Evangelical Christianity wants dominion, wants domination of governments and laws for its own purposes, wants those O.T. rewards God promised, not only later, but now.Let's get real. Evangelical Christianity wants dominion, wants domination of governments and laws for its own purposes, wants those O.T. rewards God promised, not only later, but now. Compassionate gospel Jesus can kiss their ass. They must hate it whenever the humanitarian messages of the gospels are brought into the spotlight and their use of the O.T. / St. Paul's righteous attitudes are challenged.

We can see how this religion will always be, on a believer's personal level and generally, in conflict with itself. Christianity extols a jailed conscience. It explains why it has to vent its caged frustrations and envy by focusing on those who have the liberty to live according to their consciences.

Evangelicals in every country know that in order to overcome, they must vote.
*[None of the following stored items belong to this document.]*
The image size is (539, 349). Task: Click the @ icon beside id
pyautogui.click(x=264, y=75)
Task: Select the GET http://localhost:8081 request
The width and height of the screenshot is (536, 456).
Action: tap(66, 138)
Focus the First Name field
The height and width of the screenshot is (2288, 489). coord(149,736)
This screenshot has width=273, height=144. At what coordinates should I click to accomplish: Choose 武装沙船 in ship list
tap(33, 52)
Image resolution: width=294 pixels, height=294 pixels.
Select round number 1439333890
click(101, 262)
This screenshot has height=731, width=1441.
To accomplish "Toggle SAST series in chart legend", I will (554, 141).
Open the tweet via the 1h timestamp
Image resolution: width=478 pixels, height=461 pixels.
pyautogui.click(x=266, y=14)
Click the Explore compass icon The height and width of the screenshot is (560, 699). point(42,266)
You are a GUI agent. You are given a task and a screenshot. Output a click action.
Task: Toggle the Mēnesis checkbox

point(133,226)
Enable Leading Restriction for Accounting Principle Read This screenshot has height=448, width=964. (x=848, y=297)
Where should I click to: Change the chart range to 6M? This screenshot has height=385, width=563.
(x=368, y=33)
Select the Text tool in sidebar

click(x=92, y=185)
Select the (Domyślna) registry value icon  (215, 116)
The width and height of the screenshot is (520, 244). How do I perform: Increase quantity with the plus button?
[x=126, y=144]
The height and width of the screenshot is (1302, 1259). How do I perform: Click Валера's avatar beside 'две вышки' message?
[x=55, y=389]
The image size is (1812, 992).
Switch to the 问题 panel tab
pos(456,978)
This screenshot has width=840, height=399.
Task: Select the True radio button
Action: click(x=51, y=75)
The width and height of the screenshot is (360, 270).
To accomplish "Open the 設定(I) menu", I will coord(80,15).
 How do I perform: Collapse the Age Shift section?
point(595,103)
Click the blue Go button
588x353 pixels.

They and the Christians they deceive do go out and vote, en masse. So, if you agree with them, don't vote, and things will get worse for everyone else. In order for them to succeed, good people will do nothing to oppose them.

Of course, everything all Christians haul out for rationalizing their decisions is referenced to their bible. And everyone, including all non-Christians, are told they should bow down before this book. Why is this so, we might ask? “Why – well, because it's “the Word of God, that's why!” Oh? Says who? Who decided that? Now those are questions that ought to keep them awake nights, but they won't. To quote Bill Maher, “Faith makes a virtue out of not thinking.” I much prefer to have my sleep disturbed by such questions.